It was with pleasant surprise that on D-Day , I discovered the hard copy Infotainment system manual, together with the rest. I am not sure if this was due to Providence, or H.O. played a part in R3's specific case, or it was an instance of systemic improvement at Mahindra. For the public's general convenience , and confidence in the Product, I would like to believe the last proffered reason.
I assume by now Dear Reader, if you have not yet had the chance to subject said manual to intense scrutiny , you may have at least glanced through the TOC. Thus by consequence I assume , the features that are spoken of are well-understood, as the intent of this post, is not to regurgitate the manual itself.
I would therefore move forward with recounting my experience and perspectives after a meager twelve days of use with (hopefully) helpful screenshots. Please do excuse the quality of the images - these were shot on my Samsung S3 - as I did not have my Nikon D810 readily available.
The touchscreen and controls
The infotainment system interface has kept pace with the smartphone generation. That's a pleasant change from my first user experience with the stock system on Milemuncher (that had since been upgraded).
The touchscreen is of an appropriate form-factor -not too big, not too small. It's responsive to light pressure, but expect a small delay in command execution. The color theme and available display settings, are no match for sun rays striking it from outside - and that renders the screen completely black. In situations like these, it's good to have a screen that tilts instead of being fixed.

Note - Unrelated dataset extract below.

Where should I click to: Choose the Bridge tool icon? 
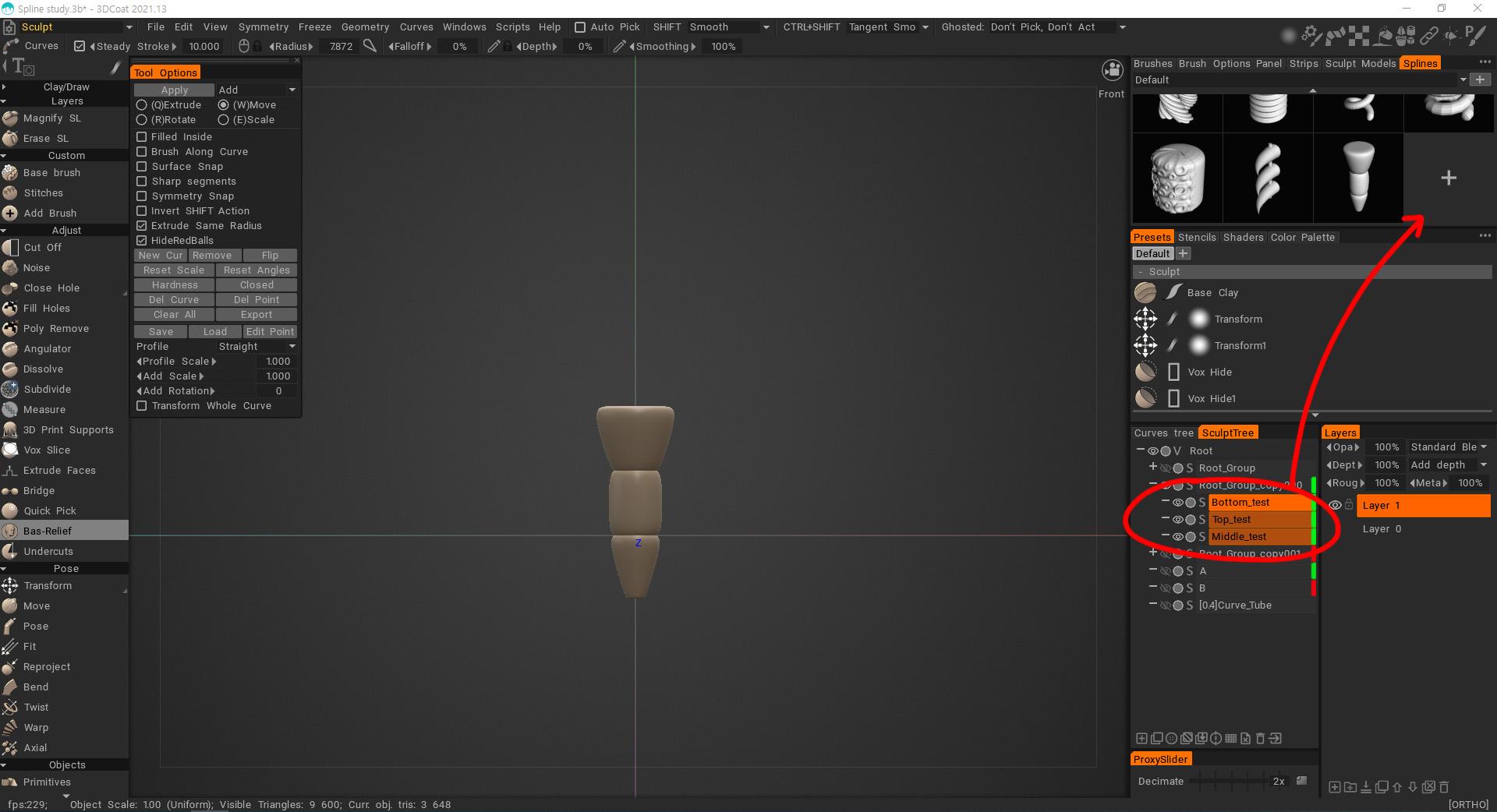[x=10, y=490]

The control buttons surrounding the system are large, well-labelled, ergonomically arranged, and represent the right level of access to the use-cases. Mind you for the last part, Mahindra could have gone overboard , but I'm glad they did not. They must have had (at the cost of repeating myself), an excellent user-experience designer working on the interior.
The system starts with a chime and a welcome screen. Now this is one area, where the advertising could have been toned down.

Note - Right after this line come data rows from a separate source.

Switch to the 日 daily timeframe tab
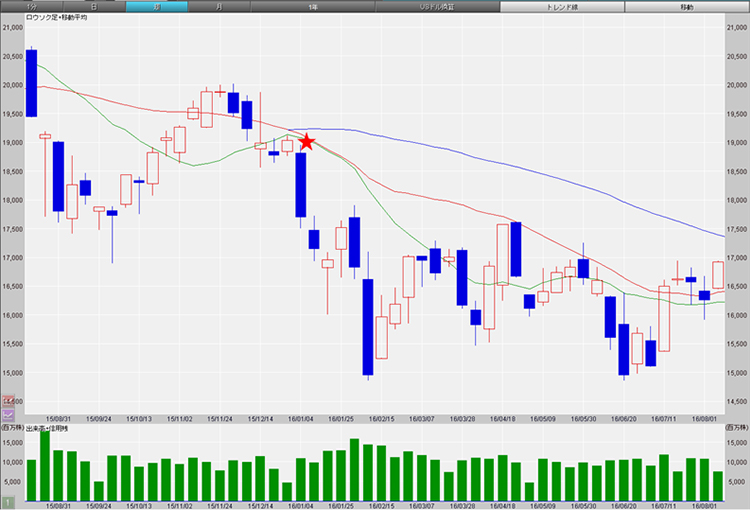The image size is (750, 510). coord(94,6)
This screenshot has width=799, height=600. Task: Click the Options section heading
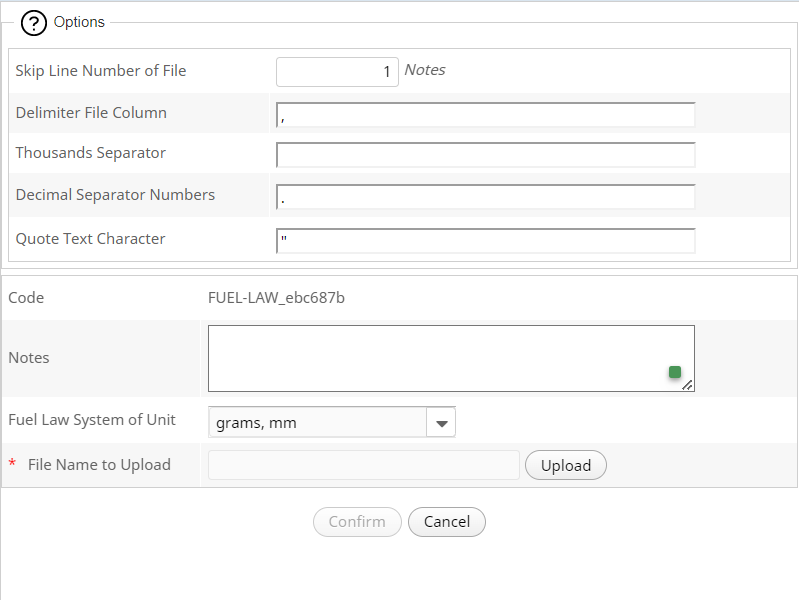[79, 22]
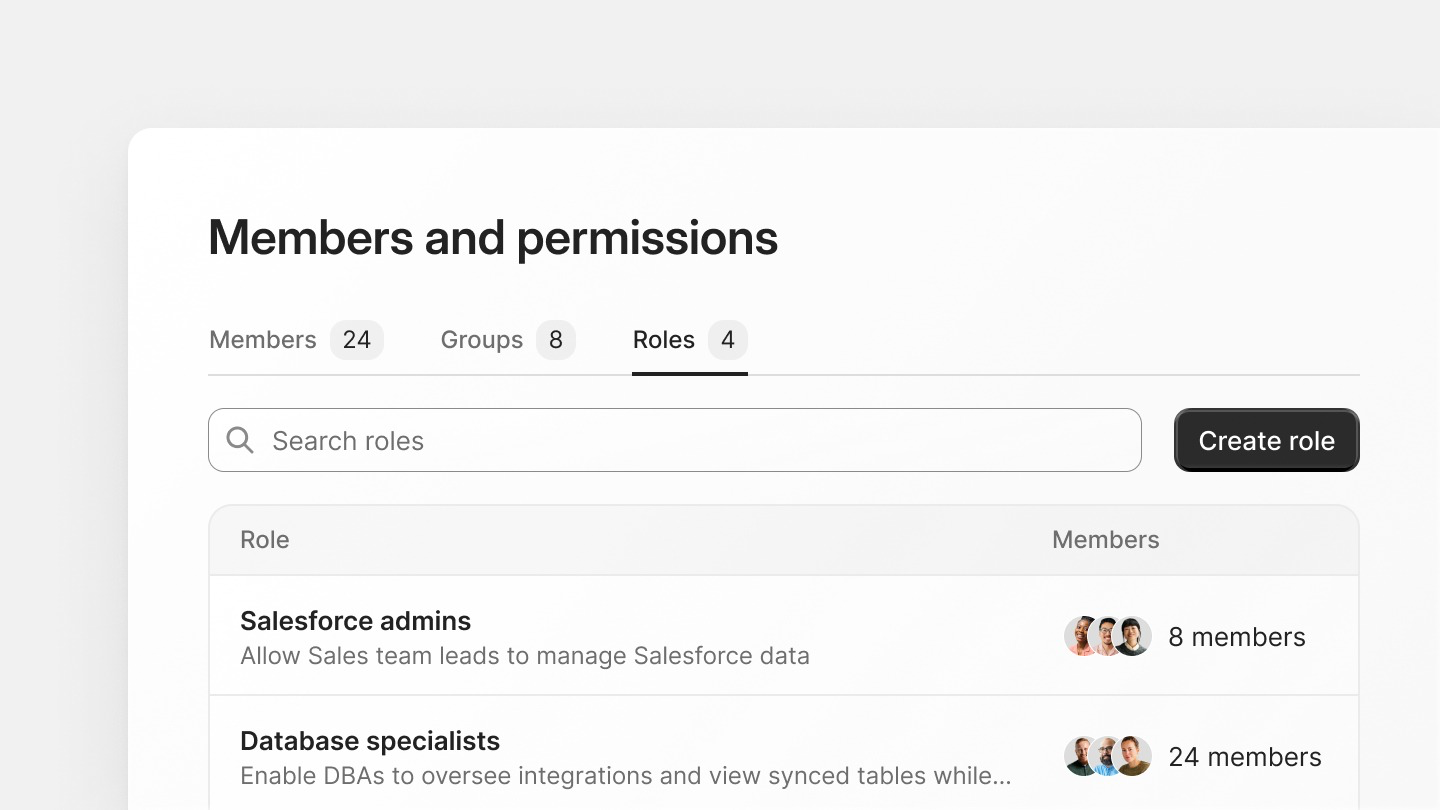Click the search magnifier icon
This screenshot has height=810, width=1440.
pos(240,440)
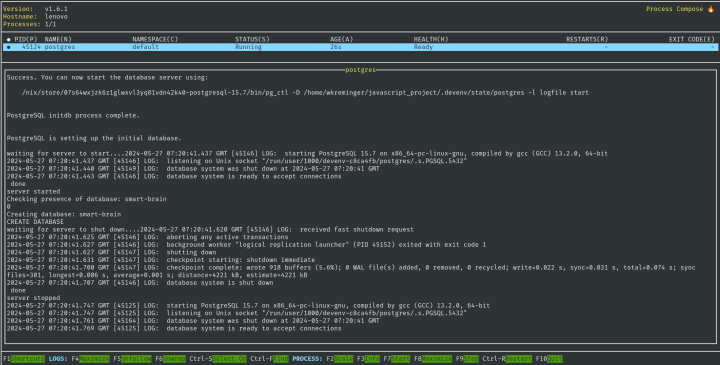Sort by the HEALTH(H) column header

(x=431, y=39)
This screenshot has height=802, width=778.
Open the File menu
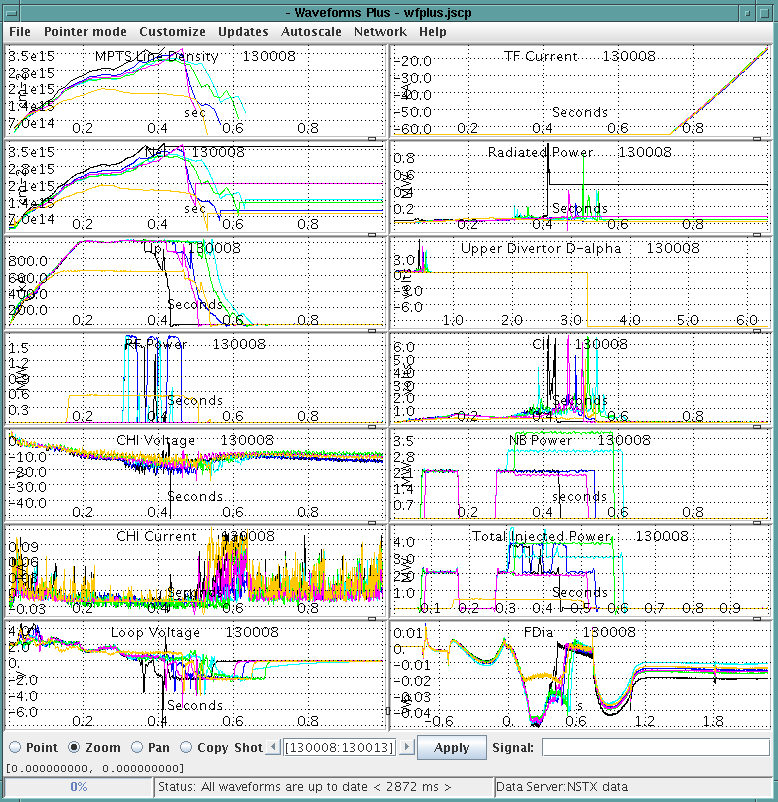tap(20, 32)
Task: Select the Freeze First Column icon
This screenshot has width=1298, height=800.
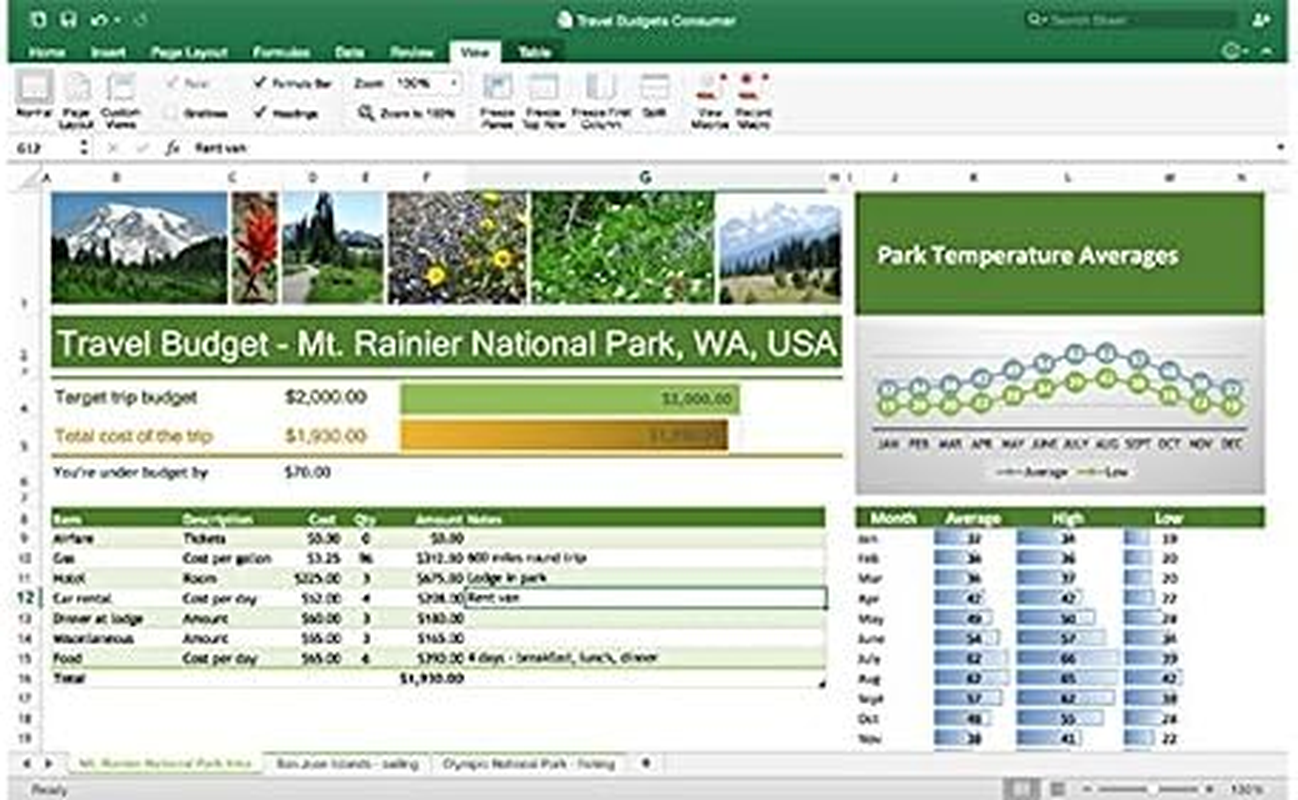Action: [x=600, y=89]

I mean I am already committed to the product.
Must I be reminded of what I purchased every single time I get in? Perhaps it's simply a case of preaching to the choir.
Moving on... to a user safety feature. The system speaks out common alarms - such as seat belt not worn, or door ajar and the like. It's important enough - no issues with this feature.

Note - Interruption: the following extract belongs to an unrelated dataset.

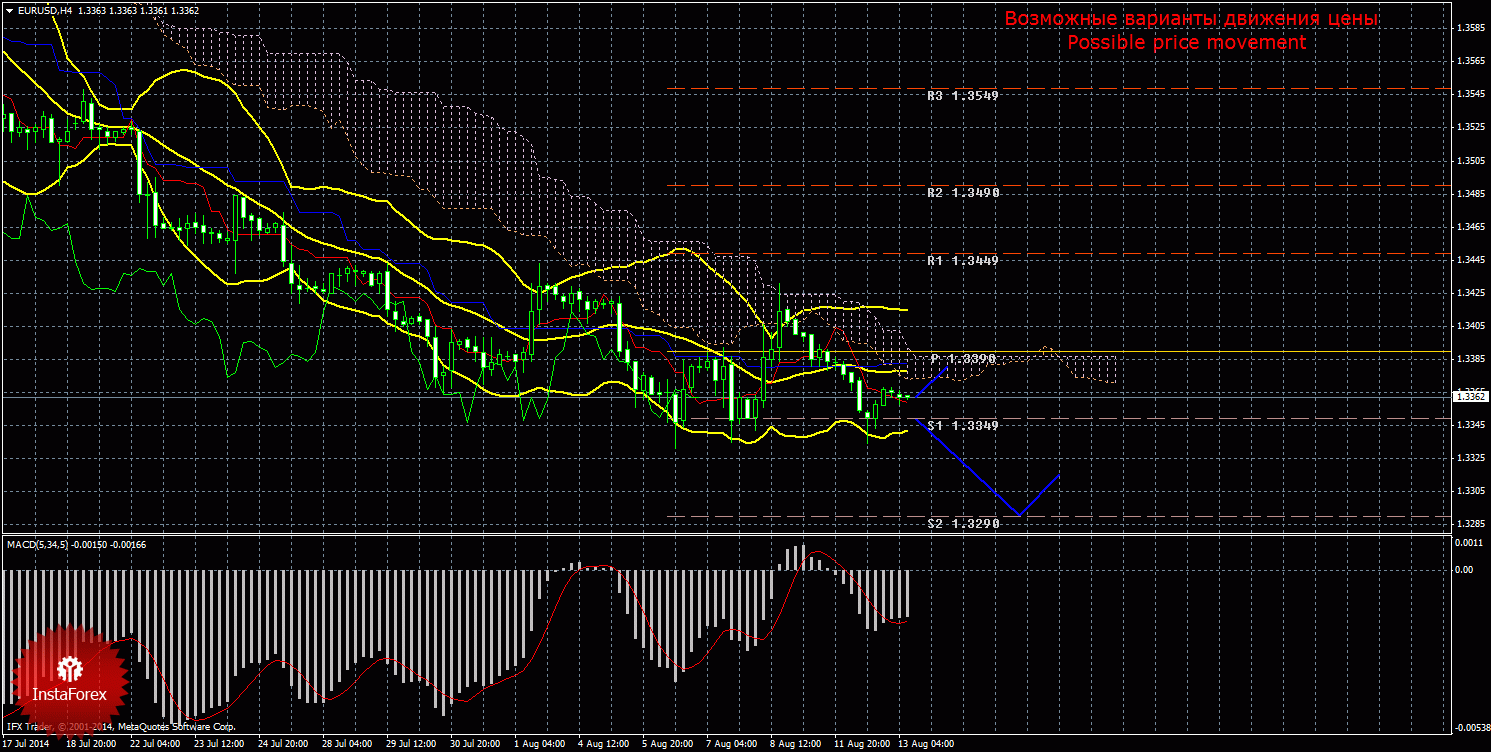Click the Russian red heading text line

tap(1191, 19)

The Home screen is the hub from which all other functions are easily accessible. I like the clear legible text and the complete absence of fancy fonts,colors, icons and other gibberish is a welcome respite from the Pioneer 8490BT (used on Milemuncher).
There are 4 speakers in R3. One in each of the front doors, and two on the tail-gate. The sound is not in the least hi-end. For that kind of experience, one has to upgrade. But in its defense , it does the job, with the kind of music I listen to. So I have no plans to upgrade the speakers, or go overboard with amps, wiring etc.
The system supports CD/DVD, USB, Bluetooth Audio, Auxillary In and iPod. Simple and comprehensive.
Of these I have played a CD - and playback is akin to most stock systems. The specific CD that's inside does not have any track info, and it's tough trying to identify a CD from my collection that does. So - Sorry I can't vouch for the system displaying track info correctly.
I have not yet played a DVD. In one of the drives with the kids (and if they insist on watching a movie) I will play that and duly report back on said feature.
I have attempted playing a USB stick of 128 GB. This happened on two occasions - the first being on PDI day. On both occasions, the system seemed to be building a library - but before it got around to completing it, I had other things to do. So, I do not know if it supports a 128 GB USD disk , and I am yet to test it with USB sticks of lower capacity and lesser content.
I have accidentally played a few songs off my S3 phone - so I know Bluetooth Audio works.
Aux - In... No not really tried that - does anyone use that these days?
iPod. Now this is where I have my real music library. It's still alive despite Apple's intent. The system supports my little black gem with a stock iPod USB cable. ID3 tags in the MP3 files can be read - and that's a relief.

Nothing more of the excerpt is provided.